Улыбаюсь, скромно опустив ресницы, вежливо приседаю и отхожу в сторону. Аттида бросает мне быструю озорную улыбку. Мика, когда не занята живописью, снова становится нервической двенадцатилетней девчонкой, так что меня даже пронзает искорка жалости.

— Можно глянуть, Мика?

— Не знаю. Не думаю, что он окончен.

— Окончен, — сказал Фаний (не пойму, мне или дочери). — Вполне окончен.

Мгновение я молча изучаю портрет. Удивительная, блестящая схожесть, переданная самыми изящными оттенками и линиями. Но чем дольше я всматривалась, тем больше мне становилось не по себе. Мне показалось, будто я могу видеть под плотью и кожей кости черепа. В изображении на портрете (но где? в глазах? у губах?) был некий неуловимый элемент холодности и жестокости — свойство гладко отшлифованного мрамора, замерзшей поверхности моря, но… никак не живописи! Улыбка на первый взгляд кажется теплой и забавной, губы чувствительными и нежными, но… все равно присутствует некий налет чуждости, как если бы Мика, сама того не зная, написала привидение, одетое в мою плоть… Тут я услышала, как в глубинах моего рассудка эхом прозвучали слова тетушки Елены: «Дары богини могут быть опасны, Сафо. Придет время, и ты сама это откроешь — сделать это тебе придется самой. Некая часть твоего внутреннего «я» потеряна. Ныне и навсегда». «Нет, — говорю я себе. — Нет, нет! Какая опасная чушь!»
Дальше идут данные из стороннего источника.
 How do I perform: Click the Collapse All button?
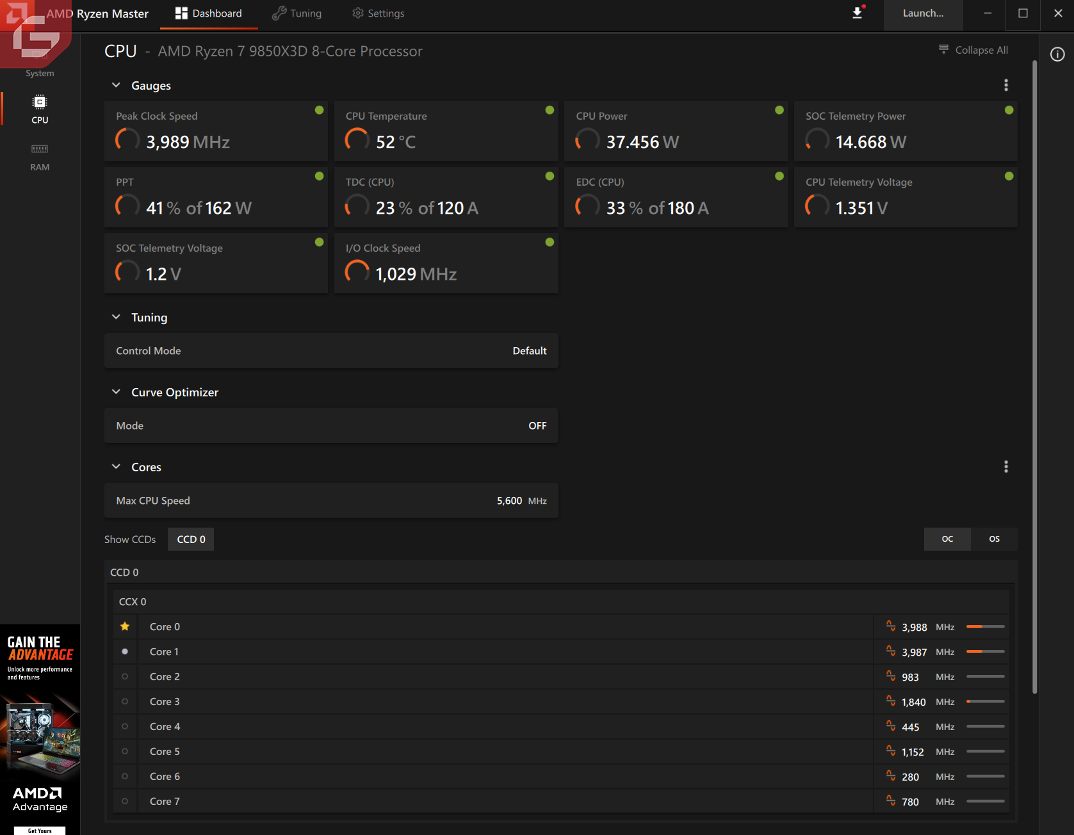click(x=973, y=50)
— Чудесно, Мика. Он мне очень нравится.

— Спасибо, Сафо! — Мика так и засияла от счастья. Но в лице ее я увидела странный, опустошенный взгляд, как будто она только что перенесла тяжкий недуг.

Фаний, глубокомысленно изучая меня, сказал:

— Иные портреты — из числа лучших — врастают в душу…
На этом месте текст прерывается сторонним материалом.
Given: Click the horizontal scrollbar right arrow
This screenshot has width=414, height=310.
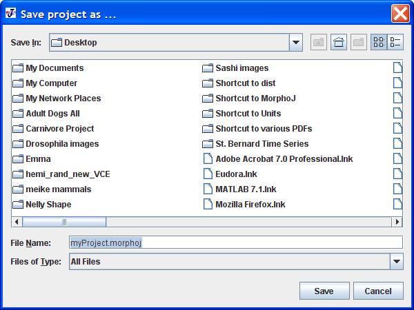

Пальцы мои переплелись и сцепились — только тут я вспомнила, зачем я в действительности сюда приехала. Я протянула ему свиток со стихами:

— Они в вашу честь.

В этих словах заключен тайный смысл: я вызубрила их наизусть, но Фаний прервал меня на полуслове.

— Ничего, милая. Я сам заслужу честь. — Его густые брови насупились (он что, передразнивал меня?). — Ты забыла, какие у меня способности оценивать талант молодых? — Нет, он не издевается. В его глазах глубокая печаль — печаль человека, которому ведомо будущее и который не в силах изменить его,

— Что ж, — сказал он, — нам лучше вернуться в дом. Твой погонщик мулов слишком неугомонный, Сафо. Пусть подождет. Это ему даже полезно.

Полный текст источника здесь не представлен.